You're saying I'm cheating because I used a smart definition. I don't think that's cheating. I think that's smart.
Good morning.
The theory doesn't come from the sky.
I don't think anyone has really great mental Coq.
31 is too big, let's do 103.
If Gauss did it, why can't you?
It's an Ancient Chinese song that tells you another way to solve this particular problem.
I can read this, but I don't know what it says.
[Speaks Chinese] this is a very archaic way of saying 21.
Multiply by half of a moon.
If one is less than zero, then zero is less than one. That makes no sense. Good enough for us.
This is the part where if you weren't in this class you would say `d is obviously 1'. Since you are in this class this is the part where you say `ARGH! D IS OBVIOUSLY 1!'
Once you understand how to math...
A mathematician cares primarily about the abstract nonsense.
There's a big difference between the worst correct proof and the best incorrect proof. One is correct, the other is not.
I'm smarter than Coq and I can figure it out.
You can use pretty much anything you want besides cheating.
If you're in the other 145 class you probably spent a month on truth tables.
There was a time when this was the cutting edge of algebra research, back in 1594.
If you were to try that in a numerical problem, you would burn 5 hours of your life and find out that doesn't work. That's a valuable experience.
What's that? Paper? 20th century stuff.
Ugh! Counting. How do you do that?
We're slowing down. It's getting easier. This class is getting soft.
At all other schools you would learn tricks for counting stuff. At Waterloo you learn the systematic theory for counting stuff.
If you want to make it non-nonsense, which I guess just means sense.
Your attitude towards getting your grades should be the same as my attitude towards getting them to you, in that I don't really care.
Everyone here's Greek pronunciation sucks.
Now it can't possibly be a coincidence, because we did three examples! If it works for three examples it can't possibly be a coincidence.
Anytime you ask someone to pick a number they'll pick 7. You know that, right?
If you show up for the midterm and turn in a blank exam you will get 61 for the midterm.
Can we do something without ugly cosines and sines?
I sound like a bad fifth grade student in fractions. 7 divided by 5 is 1.
You'll get a rational square root thingy but it might not be an integer square root thingy.
Does it work or does it not work? [Pauses] Yeah. That's something to think about.
You know what kind of class this is.
To answer this question, we're going to have to go to 11.
If Gauss did it then you should be able to do it, right?

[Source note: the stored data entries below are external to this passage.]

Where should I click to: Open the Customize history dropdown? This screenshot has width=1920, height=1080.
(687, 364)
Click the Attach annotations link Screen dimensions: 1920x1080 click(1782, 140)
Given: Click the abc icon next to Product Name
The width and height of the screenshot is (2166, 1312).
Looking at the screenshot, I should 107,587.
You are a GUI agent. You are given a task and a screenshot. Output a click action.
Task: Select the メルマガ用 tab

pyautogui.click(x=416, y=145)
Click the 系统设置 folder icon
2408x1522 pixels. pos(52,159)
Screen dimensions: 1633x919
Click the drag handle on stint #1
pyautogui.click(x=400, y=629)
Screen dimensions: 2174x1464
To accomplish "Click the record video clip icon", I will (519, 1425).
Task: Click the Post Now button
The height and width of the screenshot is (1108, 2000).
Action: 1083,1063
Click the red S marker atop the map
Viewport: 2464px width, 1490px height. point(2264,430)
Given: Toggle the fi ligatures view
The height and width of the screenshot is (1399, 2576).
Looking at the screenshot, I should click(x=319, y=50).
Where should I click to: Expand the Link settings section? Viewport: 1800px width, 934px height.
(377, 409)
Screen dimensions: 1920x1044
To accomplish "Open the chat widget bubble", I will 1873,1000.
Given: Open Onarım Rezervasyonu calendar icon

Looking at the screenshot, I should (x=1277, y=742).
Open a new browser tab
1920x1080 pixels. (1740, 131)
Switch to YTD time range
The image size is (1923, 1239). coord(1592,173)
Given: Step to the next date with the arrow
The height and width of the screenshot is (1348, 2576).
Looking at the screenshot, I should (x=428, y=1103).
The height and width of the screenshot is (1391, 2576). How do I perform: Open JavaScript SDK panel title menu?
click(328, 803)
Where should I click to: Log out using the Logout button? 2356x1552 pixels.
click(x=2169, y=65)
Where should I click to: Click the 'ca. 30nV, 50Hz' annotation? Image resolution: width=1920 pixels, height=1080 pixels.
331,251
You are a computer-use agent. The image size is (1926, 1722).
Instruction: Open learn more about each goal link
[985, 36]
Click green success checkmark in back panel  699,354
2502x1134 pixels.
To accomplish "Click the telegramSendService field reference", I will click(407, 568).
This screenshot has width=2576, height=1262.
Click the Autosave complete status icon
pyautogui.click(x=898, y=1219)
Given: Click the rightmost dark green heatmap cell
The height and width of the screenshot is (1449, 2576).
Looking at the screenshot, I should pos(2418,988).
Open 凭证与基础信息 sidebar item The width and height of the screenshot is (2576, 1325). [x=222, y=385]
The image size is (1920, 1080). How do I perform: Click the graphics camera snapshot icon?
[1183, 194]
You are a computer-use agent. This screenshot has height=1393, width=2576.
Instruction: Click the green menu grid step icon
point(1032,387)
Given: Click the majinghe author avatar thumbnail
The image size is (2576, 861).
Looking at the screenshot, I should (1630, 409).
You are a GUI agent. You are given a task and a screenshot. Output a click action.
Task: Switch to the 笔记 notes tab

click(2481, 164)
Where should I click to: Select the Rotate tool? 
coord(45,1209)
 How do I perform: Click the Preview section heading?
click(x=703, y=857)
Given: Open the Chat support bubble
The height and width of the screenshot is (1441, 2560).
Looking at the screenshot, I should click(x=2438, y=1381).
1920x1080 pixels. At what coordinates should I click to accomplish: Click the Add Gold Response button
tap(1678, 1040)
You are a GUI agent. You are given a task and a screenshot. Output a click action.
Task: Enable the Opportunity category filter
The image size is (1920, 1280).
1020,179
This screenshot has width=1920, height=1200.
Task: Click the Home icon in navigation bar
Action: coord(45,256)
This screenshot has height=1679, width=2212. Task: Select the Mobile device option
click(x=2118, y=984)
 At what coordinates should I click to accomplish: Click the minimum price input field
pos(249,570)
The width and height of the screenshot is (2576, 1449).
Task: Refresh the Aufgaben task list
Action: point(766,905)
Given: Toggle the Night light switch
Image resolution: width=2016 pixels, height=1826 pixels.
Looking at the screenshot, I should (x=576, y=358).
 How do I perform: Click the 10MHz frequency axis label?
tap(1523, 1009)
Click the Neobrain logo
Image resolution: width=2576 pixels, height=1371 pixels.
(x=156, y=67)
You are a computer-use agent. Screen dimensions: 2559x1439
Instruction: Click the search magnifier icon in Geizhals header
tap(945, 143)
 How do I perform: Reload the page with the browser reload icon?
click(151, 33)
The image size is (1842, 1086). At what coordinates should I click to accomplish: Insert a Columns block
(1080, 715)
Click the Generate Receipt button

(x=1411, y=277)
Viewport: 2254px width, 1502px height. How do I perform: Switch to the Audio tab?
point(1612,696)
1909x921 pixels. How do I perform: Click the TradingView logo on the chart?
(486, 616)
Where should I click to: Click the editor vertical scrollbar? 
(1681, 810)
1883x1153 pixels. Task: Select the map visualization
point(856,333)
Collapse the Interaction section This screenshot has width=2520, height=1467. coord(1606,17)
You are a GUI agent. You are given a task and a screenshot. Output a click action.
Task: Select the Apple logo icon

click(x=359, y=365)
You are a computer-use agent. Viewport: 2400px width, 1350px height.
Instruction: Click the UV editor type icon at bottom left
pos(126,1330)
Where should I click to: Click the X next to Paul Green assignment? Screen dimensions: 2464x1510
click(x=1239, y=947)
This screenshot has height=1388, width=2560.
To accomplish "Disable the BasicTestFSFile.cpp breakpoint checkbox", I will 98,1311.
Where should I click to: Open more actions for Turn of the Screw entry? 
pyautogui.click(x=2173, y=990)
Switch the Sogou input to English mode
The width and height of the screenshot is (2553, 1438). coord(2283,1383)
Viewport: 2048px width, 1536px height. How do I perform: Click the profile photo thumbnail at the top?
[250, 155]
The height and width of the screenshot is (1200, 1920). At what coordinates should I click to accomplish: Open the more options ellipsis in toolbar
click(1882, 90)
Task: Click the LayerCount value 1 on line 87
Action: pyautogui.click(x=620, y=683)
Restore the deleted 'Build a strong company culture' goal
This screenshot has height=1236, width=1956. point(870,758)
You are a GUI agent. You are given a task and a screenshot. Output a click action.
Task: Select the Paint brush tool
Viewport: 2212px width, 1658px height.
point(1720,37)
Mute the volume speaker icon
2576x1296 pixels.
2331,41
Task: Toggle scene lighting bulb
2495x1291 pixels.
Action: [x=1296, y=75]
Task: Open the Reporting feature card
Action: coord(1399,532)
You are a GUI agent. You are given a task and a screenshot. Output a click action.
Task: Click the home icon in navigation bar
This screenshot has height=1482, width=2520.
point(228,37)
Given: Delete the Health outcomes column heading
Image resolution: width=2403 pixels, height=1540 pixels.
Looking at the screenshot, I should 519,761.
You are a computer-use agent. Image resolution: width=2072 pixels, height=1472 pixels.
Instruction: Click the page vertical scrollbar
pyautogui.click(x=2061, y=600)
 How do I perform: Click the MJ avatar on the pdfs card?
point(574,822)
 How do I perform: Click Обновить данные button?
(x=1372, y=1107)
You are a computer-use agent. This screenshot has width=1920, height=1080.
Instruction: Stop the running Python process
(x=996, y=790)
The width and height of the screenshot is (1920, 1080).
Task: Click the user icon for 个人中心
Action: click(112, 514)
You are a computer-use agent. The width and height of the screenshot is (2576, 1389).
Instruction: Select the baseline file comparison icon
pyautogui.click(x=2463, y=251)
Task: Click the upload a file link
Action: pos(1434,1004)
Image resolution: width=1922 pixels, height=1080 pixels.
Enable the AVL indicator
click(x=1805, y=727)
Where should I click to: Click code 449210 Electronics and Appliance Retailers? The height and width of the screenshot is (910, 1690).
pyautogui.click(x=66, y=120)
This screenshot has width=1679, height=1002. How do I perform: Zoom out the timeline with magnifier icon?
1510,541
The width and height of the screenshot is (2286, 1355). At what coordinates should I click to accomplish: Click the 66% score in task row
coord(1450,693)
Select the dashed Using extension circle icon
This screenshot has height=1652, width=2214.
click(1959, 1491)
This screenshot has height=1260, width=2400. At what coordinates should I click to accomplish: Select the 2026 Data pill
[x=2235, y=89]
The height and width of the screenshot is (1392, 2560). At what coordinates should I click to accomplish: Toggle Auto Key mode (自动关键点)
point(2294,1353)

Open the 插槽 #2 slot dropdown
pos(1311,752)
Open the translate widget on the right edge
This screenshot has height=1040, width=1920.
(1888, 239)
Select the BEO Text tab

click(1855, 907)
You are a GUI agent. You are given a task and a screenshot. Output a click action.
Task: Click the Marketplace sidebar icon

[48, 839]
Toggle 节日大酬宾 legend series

This proof is too cool to not work.
Now that this proof works in two cases, we can't throw it away.
I guess if you're one of those dirty applied mathematicians like me you have to actually care about applications.
0 is a prime in sufficiently advanced math classes.
This is not a subject where you have to contend with dead mathematicians like Gauss.
This is taking us a little too far afield. [While teaching about fields]
Two is an odd prime.
Imagine you're living in a universe where 41 is the smallest prime.
I suggest reading it in Latin. You get more of a sense of Gauss's sense of humour that way.
You know what moonshine is, right?
You know profQUOTES are fake, right?